The Execution Engine provides progress reporting and control constructs based on an event mechanism for tasks operating both on the D4Science and external infrastructures.
Handling of data streaming among computational elements.
PE2ng exploits the high throughput point to point on demand communication facilities offered by gRS2
Expressive and powerful execution plan language
The execution plan elements comprising the language can execute literally anything. In addition, the Execution Engine is technology unaware regarding the components it can invoke, handling in the same uniform manner executables such as SOAP Web Services & WSRF, HTTP API (RESTful WS), various executables (including shell scripts), Java Objects etc.
Multiple ways of invoking executables
In-process: ultra-high performance, no security boundary crossing, low need for data exchanges
Intra-process: high throughput and performance, local security boundaries crossed
Intra-node: low throughput (depending on network), organisational security boundaries crossed
Advanced error handling support through contigency reaction
Each Execution Plan element which invokes executables can be annotated with contingency reaction triggers.
Unbound extensibility via providers for integration with different environments.
The system is designed in an extensible manner, allowing the transparent integration with a variety of providers for storage, resource registries, reporting systems, etc.

Design

Philosophy

The Execution Engine is designed to support an expressive, feature-rich workflow language. It aims to enable the execution of arbitrarily complex workflows of literally all kinds by offering a wide array of constructs, namely Execution Plan Elements, which can be used to invoke any kind of executable or to group collections of elements in execution flow structures. The uniform handling of such constructs by the Execution Engine allows the construction of such arbitrarily complex workflows.

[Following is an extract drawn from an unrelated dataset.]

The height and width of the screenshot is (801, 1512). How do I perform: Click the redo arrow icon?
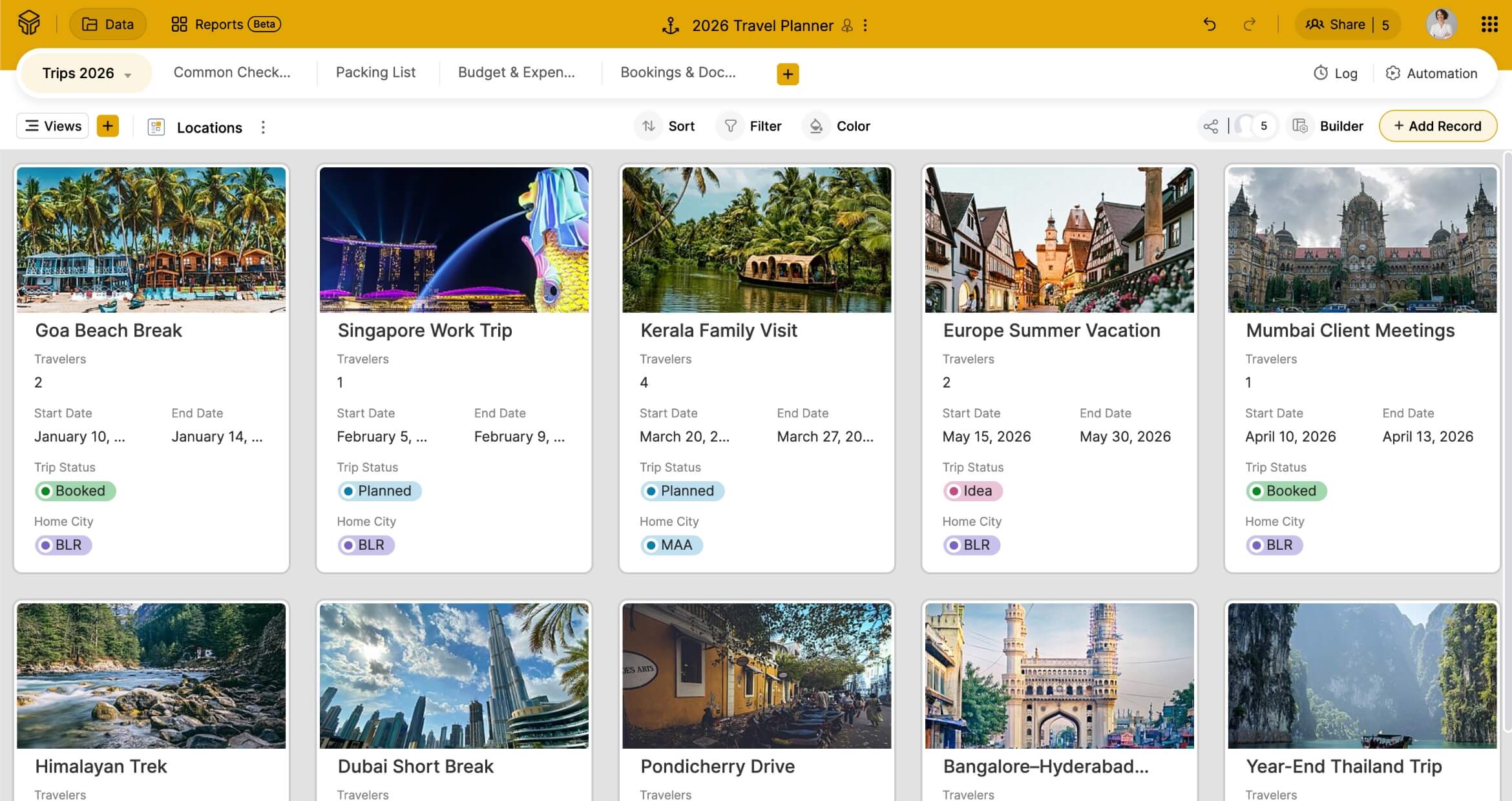coord(1249,25)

As a constituent part of PE2ng, the Execution Engine is designed with a layered architecture decoupling the business domain, the infrastructure specific logic and the core execution functionality therefore allowing core re-usage to a multitude of use cases and avoiding sub-optimal compromises of strictly agnostic solutions.

Architecture

The Execution Engine comprises a single component, whose internal architecture corresponds to the constructs it provides. This grouping can be summarized as follows:

  • Execution Elements
  • Data Types
  • Events
  • Contingencies

Deployment

The Execution Engine, in its service wrapped version, should be deployed at:

  • Each node which should participate in the execution of Execution Plans of local or remote origin.
  • Each node which is aimed to act as a gateway to external infrastructures.

Large deployment

In case of high demands for computational power, the Execution Engine should be deployed on as many nodes as possible, so that the Workflow Engine instances which contact it are able to contact a large number of nodes and distribute the computational load evenly across the infrastructure.

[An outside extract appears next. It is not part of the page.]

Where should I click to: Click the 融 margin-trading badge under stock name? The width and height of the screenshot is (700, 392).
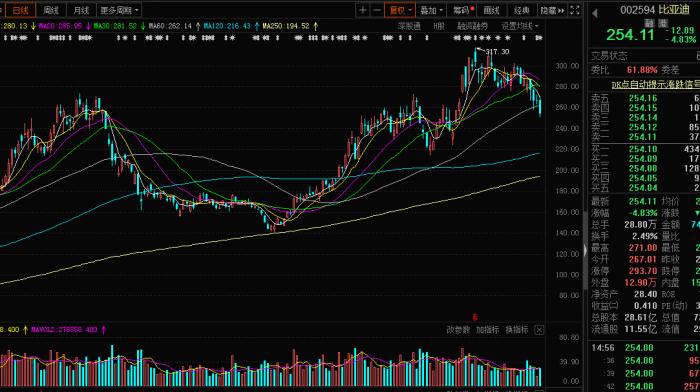(x=649, y=23)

Execution Engine large deployment

Small deployment

If the processing requirements in the infrastructure are low and/or there is no need to contact external infrastructures, the Execution Engine can be deployed only at the node which hosts also the Workflow Engine and acts as an entry point for incoming workflow processing requests. This means that execution will take place only at that node, locally. In this minimal deployment scenario, one need just deploy the Execution Engine as a library.

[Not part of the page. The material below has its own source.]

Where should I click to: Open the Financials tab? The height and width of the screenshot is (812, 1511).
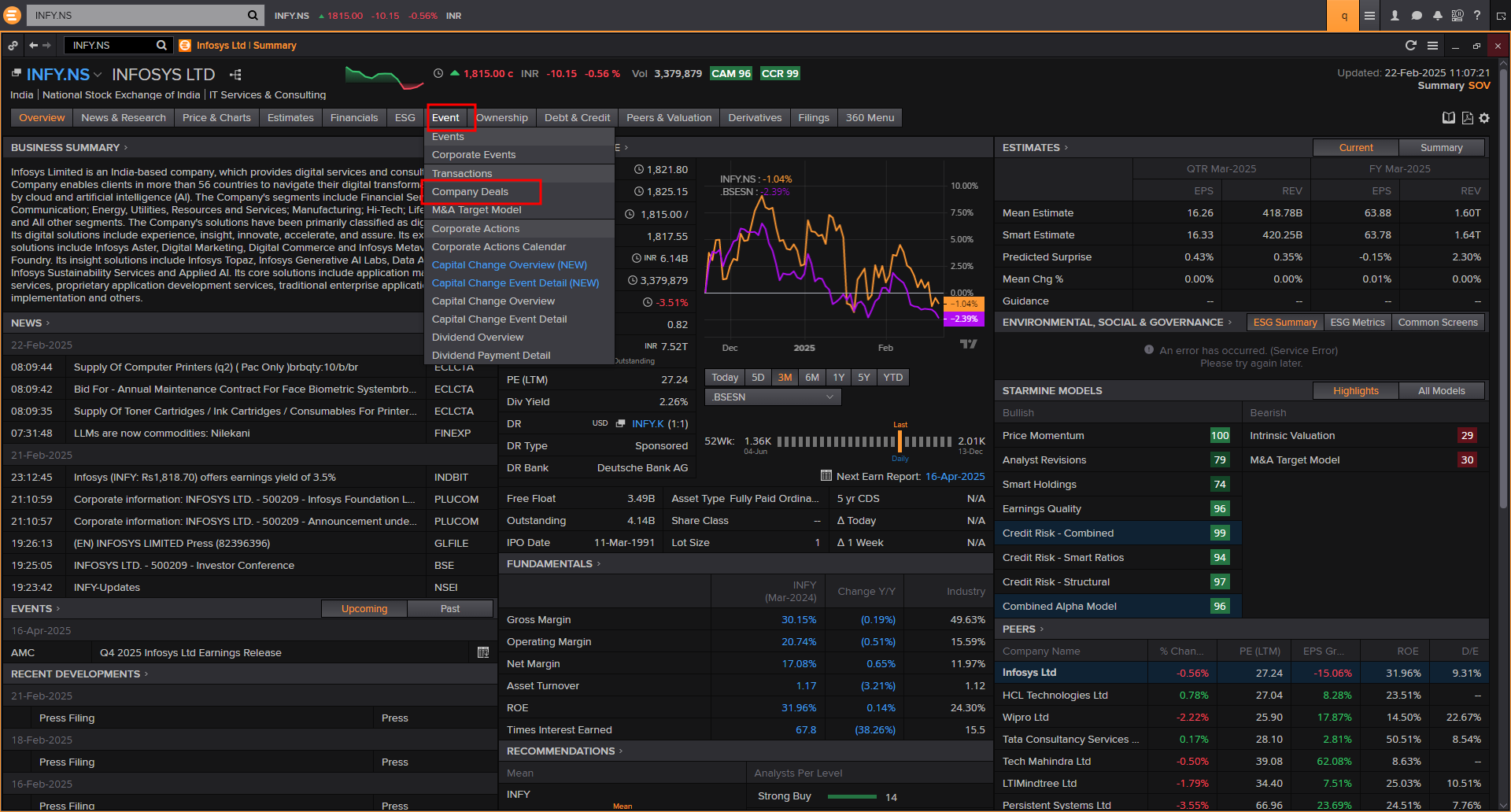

Execution Engine small deployment

Use Cases

Well suited Use Cases

The Execution Engine has been successfully used at the execution of all workflows involved in the use cases of the Workflow Engine, as the enabling element of the latter.

Less well suited Use Cases

As the Execution Engine aims to provide a generic facility for executing workflows, it cannot know the semantics of its input and output data. Applications which need such kind of data comprehension should instead opt for implementing special adaptors for the Workflow Engine.